▼▼▼

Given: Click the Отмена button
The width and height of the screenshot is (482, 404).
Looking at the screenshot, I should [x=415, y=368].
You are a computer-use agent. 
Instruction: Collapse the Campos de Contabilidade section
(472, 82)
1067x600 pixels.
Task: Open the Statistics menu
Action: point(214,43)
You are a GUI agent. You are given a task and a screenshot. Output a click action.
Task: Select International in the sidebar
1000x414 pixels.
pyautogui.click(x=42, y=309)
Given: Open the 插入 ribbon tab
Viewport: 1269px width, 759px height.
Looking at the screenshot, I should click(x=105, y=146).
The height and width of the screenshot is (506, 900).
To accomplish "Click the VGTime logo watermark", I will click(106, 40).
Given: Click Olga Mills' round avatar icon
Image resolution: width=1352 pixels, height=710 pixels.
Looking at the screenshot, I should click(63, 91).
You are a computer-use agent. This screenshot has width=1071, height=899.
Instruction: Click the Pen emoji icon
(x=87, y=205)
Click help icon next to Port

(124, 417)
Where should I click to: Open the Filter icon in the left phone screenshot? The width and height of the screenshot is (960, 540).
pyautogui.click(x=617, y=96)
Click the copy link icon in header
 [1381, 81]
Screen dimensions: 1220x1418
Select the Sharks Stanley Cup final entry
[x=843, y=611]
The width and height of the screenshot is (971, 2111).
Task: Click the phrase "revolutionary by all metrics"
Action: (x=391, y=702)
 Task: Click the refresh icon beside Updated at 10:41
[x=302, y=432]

▲▲▲

> [Task statement] All of the data above is to be transcribed without alteration.

> [Result of this exercise]
Given: Click the Отмена button
The width and height of the screenshot is (482, 404).
Looking at the screenshot, I should [x=415, y=368].
You are a computer-use agent. 
Instruction: Collapse the Campos de Contabilidade section
(472, 82)
1067x600 pixels.
Task: Open the Statistics menu
Action: point(214,43)
You are a GUI agent. You are given a task and a screenshot. Output a click action.
Task: Select International in the sidebar
1000x414 pixels.
pyautogui.click(x=42, y=309)
Given: Open the 插入 ribbon tab
Viewport: 1269px width, 759px height.
Looking at the screenshot, I should click(x=105, y=146).
The height and width of the screenshot is (506, 900).
To accomplish "Click the VGTime logo watermark", I will click(106, 40).
Given: Click Olga Mills' round avatar icon
Image resolution: width=1352 pixels, height=710 pixels.
Looking at the screenshot, I should click(63, 91).
You are a computer-use agent. This screenshot has width=1071, height=899.
Instruction: Click the Pen emoji icon
(x=87, y=205)
Click help icon next to Port

(124, 417)
Where should I click to: Open the Filter icon in the left phone screenshot? The width and height of the screenshot is (960, 540).
pyautogui.click(x=617, y=96)
Click the copy link icon in header
 [1381, 81]
Screen dimensions: 1220x1418
Select the Sharks Stanley Cup final entry
[x=843, y=611]
The width and height of the screenshot is (971, 2111).
Task: Click the phrase "revolutionary by all metrics"
Action: (x=391, y=702)
 Task: Click the refresh icon beside Updated at 10:41
[x=302, y=432]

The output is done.